The industry response to Monday’s UK Industrial strategy
Posted by: electime 25th June 2025
The Government has published its Industrial Strategy. The white paper, which follows a green paper published last Autumn, sets out a 10-year plan to stimulate investment and activity across 8 sectors (‘IS-8’) deemed to have the highest growth potential. These are: Advanced Manufacturing, Clean Energy Industries, Creative Industries, Defence, Digital and Technologies, Financial Services, Life Sciences, and Professional and Business Services. It has been published alongside Sector Plans for 5 of the IS-8, with 3 plans to follow.
The Industrial Strategy and Plans outline 4 priority areas to address: easing, speed and long-term stability for business; supporting the UK’s city regions and clusters; supporting our frontier industries; and creating an enduring partnership with business.
Beatrice Barleon, Head of Policy and Public Affairs at EngineeringUK comments:
“The government’s ambitious plans for the economy should go some way to creating certainty for businesses across the UK. We hope that this certainty will in turn support employers’ confidence in investing in skills.
“We welcome the acknowledgement that the success of the Industrial Strategy relies on the UK having a skilled workforce. We are particularly pleased with the recognition of the important role engineering and tech skills have in underpinning multiple sectors. It’s vital that government links sector plans into a wider engineering & technology workforce strategy and avoids silo thinking.
“We are also pleased to see recognition of the importance of gender equity and diversity in the workforce more generally throughout the strategy. Addressing this imbalance will be vital to achieving the ambitions set out.
“We welcome the commitment for Government, and Skills England, to collaborate regionally and across devolved nations and will look to work with Government to support this effort.
“We look forward to working with Government on how to take the strategy forward, for example, how we create more opportunities for 16 to 19-year-olds, and how the Government can reach 1 million students across every secondary school in the UK and ensure they are offered the chance to learn about technology and gain access to new skills training and career opportunities by 2029.”
George Morrison, CEO of Aquaterra Energy, said:
“The government’s Industrial Strategy rightly recognises the UK’s potential to become Europe’s CO₂ storage hub. We have the skills, infrastructure and geology to lead, and CCUS is a real engine for long term industrial growth, not just decarbonisation.
“Projects like the Northern Endurance Partnership and HyNet show progress is under way. Backing for Acorn and Viking adds momentum, alongside the government’s £9.4 billion commitment to CCUS. But it is final investment decisions and detail that can really move the dial. They give industry the certainty to invest and supply chains the confidence to get going.
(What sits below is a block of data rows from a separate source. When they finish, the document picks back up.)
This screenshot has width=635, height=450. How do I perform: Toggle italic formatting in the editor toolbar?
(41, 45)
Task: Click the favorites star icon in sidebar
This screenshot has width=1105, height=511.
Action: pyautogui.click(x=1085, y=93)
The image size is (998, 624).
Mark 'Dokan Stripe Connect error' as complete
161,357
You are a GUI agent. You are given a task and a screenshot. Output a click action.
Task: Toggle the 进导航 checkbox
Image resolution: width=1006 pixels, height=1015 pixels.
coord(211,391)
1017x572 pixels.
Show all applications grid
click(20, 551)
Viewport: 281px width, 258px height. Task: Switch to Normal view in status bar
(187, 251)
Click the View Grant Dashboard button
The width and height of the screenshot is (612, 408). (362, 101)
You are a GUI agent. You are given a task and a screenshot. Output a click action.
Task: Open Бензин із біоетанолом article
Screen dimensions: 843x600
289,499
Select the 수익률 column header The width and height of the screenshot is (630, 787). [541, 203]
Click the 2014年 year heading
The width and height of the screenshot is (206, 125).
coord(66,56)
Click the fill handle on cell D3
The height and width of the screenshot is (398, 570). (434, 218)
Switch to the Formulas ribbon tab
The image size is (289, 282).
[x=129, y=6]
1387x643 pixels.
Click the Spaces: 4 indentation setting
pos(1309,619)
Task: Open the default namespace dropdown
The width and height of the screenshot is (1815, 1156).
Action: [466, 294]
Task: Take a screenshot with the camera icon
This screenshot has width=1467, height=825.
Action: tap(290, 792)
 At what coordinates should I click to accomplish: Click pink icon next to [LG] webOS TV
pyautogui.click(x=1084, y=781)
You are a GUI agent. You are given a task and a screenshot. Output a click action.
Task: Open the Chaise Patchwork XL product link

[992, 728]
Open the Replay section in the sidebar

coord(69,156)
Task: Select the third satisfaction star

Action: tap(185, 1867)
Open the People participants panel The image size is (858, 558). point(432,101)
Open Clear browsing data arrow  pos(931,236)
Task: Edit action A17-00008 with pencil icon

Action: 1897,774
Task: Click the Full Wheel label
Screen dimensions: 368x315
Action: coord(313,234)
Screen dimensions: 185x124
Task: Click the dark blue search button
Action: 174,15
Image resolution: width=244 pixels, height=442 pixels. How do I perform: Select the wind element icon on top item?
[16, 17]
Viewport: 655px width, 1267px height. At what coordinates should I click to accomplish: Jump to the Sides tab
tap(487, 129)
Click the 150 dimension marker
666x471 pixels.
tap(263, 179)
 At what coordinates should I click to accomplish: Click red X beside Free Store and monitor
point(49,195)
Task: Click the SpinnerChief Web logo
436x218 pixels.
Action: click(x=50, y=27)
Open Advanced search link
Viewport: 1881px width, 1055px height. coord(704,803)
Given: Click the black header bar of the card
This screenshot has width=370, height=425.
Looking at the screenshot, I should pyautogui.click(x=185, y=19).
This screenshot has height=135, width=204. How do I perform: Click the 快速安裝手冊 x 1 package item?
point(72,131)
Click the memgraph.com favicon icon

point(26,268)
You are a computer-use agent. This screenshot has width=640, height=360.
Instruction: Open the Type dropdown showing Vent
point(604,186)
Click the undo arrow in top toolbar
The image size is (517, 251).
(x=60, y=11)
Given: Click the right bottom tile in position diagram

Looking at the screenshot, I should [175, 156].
The sooner we bring these projects online, the sooner we unlock jobs, investment and lasting industrial growth.”
Kelly Becker, President, UK & Ireland, Belgium & Netherlands at Schneider Electric, said:
“The Industrial Strategy is an important policy milestone, and it provides much-needed business clarity and confidence for investment. The Government’s focus on reducing energy costs is a welcome relief, as high energy bills are one of the biggest barriers to UK industrial growth. Yet, with the new British Industrial Competitiveness Scheme not being in place until 2027, businesses need support now. The technologies already exist to manage energy and reduce costs – increased uptake of these should be supported to help all businesses, not just those eligible under the new scheme.
“Equally, a focus on electricity networks and associated supply chains is welcome as they are essential to establishing a more secure, resilient energy system. This approach means greater support for domestic manufacturers who supply vital components needed to meet growing demand in the energy transition. In turn, this can drive growth for regional industrial hubs – at Schneider Electric, for example, we have invested nearly £50 million in Yorkshire over the past two years to meet the increased demand for electrical infrastructure to drive the UK’s clean energy transition.
“Efforts to bolster engineering skills will be critical to plugging talent gaps in manufacturing. Together with accelerating digitalisation and electrification, this will prove crucial to energy security, reducing industrial costs, and building lasting economic resilience.”